While many often view peace as merely the absence of conflict, Presbyterian pastor and writer Frederick Buechner reminds us “in Hebrew peace, shalom, means fullness, means having [sic] everything you need to be wholly and happily yourself.” Through the words of John the Baptist and Isaiah in Luke’s Gospel reading we see the ways in which Jesus – through his life, death, and resurrection – came to ensure we have all we need to be “wholly and happily” ourselves. Jesus’ ministry is one through which every “valley shall be filled…the crooked shall be made straight…and all flesh shall see the salvation of God.” Even when current events and political disputes make it seem unimaginable, during Advent we must hold fast to God’s promise that one day all rough ways will be made smooth. Each day, our friends in Israel/Palestine and throughout the Middle East are committing themselves to the work of peace, endeavoring to create a future in which all people can be “wholly and happily” themselves. It is through these daily acts of resistance and hope we can see glimmers of the full peace God promised through Isaiah, John the Baptist, and Jesus.

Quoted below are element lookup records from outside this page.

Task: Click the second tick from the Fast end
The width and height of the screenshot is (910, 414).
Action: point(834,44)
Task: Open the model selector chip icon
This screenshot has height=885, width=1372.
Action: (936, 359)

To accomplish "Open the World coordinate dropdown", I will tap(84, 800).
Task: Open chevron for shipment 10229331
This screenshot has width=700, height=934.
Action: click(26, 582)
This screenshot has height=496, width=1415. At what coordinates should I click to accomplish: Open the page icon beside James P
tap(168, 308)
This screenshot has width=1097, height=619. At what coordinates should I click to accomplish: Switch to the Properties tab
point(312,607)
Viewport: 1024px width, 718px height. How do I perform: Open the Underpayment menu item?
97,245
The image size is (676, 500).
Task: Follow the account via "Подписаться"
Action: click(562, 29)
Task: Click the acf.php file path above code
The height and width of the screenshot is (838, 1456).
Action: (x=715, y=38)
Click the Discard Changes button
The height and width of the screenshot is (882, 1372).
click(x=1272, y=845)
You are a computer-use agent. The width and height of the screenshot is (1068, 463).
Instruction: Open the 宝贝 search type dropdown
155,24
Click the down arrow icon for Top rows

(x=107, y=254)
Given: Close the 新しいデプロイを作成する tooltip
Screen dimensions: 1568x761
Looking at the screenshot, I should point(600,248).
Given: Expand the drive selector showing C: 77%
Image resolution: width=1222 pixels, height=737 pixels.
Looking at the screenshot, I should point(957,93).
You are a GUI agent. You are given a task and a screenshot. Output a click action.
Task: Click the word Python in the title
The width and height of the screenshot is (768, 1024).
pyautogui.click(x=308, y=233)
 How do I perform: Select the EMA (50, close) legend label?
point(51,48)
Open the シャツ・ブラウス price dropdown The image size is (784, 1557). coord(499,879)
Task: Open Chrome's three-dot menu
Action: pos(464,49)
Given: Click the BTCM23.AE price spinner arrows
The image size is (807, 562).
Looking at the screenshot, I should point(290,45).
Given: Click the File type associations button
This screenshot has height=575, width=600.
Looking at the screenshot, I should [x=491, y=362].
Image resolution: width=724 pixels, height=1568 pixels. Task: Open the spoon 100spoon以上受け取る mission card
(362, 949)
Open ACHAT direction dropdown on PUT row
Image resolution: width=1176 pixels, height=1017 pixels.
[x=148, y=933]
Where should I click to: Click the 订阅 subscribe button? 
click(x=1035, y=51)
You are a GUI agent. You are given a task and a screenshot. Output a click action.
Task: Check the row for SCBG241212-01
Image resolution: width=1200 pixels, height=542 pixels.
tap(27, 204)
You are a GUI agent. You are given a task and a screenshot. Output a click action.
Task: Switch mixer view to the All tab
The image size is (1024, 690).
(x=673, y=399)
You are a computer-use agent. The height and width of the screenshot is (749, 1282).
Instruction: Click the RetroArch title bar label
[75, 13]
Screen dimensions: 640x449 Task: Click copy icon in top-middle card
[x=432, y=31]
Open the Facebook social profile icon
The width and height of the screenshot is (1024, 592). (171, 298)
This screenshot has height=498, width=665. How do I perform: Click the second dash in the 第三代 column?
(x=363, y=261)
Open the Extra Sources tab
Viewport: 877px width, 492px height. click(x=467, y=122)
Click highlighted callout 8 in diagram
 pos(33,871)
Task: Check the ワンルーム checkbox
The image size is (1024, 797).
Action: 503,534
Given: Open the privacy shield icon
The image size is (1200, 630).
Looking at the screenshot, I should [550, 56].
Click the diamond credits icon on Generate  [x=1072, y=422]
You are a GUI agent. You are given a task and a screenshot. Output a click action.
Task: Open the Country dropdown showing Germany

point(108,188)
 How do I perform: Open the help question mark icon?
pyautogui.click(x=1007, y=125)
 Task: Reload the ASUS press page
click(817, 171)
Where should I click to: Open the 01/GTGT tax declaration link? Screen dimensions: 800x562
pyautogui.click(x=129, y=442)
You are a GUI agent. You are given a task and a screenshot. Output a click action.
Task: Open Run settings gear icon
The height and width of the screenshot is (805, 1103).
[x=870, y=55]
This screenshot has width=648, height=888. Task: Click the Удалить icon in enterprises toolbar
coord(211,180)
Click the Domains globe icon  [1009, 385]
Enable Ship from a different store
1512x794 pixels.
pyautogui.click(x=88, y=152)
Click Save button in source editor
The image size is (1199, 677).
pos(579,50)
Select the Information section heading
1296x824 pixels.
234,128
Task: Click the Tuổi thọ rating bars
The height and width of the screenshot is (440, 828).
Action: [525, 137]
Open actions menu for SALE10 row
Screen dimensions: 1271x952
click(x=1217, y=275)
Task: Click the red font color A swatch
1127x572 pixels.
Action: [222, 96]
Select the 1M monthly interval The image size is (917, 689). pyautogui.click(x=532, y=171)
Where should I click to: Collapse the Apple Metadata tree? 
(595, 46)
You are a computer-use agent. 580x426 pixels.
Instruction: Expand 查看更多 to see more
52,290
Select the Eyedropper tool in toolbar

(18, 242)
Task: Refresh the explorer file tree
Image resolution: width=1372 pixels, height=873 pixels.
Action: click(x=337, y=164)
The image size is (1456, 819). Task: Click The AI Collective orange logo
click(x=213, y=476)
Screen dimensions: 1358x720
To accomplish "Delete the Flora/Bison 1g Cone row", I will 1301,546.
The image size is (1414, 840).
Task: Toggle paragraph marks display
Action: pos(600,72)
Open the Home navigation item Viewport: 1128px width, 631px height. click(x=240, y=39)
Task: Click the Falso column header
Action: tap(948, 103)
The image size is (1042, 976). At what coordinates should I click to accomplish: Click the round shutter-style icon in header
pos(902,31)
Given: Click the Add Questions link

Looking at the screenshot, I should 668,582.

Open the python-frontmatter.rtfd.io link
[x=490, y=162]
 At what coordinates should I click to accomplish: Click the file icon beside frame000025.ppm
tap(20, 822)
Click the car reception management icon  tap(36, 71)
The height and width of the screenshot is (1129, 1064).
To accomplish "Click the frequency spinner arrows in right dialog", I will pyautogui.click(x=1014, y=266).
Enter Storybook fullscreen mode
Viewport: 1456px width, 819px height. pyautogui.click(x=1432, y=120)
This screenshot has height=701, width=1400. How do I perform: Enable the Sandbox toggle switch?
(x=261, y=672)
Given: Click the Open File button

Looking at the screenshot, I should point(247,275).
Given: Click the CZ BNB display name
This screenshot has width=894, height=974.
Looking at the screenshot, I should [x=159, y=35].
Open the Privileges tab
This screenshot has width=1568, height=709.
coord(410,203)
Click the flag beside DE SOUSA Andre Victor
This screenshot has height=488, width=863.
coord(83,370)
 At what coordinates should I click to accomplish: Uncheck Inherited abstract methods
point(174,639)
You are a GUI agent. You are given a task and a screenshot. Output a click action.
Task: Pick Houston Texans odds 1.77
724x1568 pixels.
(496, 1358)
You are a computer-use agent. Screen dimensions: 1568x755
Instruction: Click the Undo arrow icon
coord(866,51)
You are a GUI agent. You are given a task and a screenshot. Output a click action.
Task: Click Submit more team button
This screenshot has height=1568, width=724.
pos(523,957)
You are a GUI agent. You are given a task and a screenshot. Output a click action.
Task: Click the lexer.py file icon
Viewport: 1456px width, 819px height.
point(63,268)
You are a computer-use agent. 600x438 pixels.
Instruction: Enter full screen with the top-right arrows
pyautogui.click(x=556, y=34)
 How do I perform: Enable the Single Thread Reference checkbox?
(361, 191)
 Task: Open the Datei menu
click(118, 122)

In his letter to the Philippians Paul reminds the church at Philippi, “I am confident of this, that the one who began a good work among you will bring it to completion by the day of Jesus Christ.” (Philippians 1:6). As we prepare for the birth of the Prince of Peace let us recommit ourselves to the work of peace–peace for those in the Middle East and peace for those across the world, remembering even if we do not see it come to fruition in our lifetime, God will see it through to completion.
Though peace seems so far away we know you are with us each day, helping us to move closer to your ultimate vision of peace for all of creation. We pray for our brothers and sisters in Israel/Palestine. During times of such despair, when peace seems elusive, rejuvenate the mind and bodies of those striving for peace. We pray for those of us in the United States working for peace. Let us be reminded of the words of Paul, confident in the promise that you remain with us as we continue the work you have started. Be with the leaders of the United States, Israel, and Palestine, grant them wisdom and discernment. Guide them to act in ways that will bring about true peace and wholeness for all your people.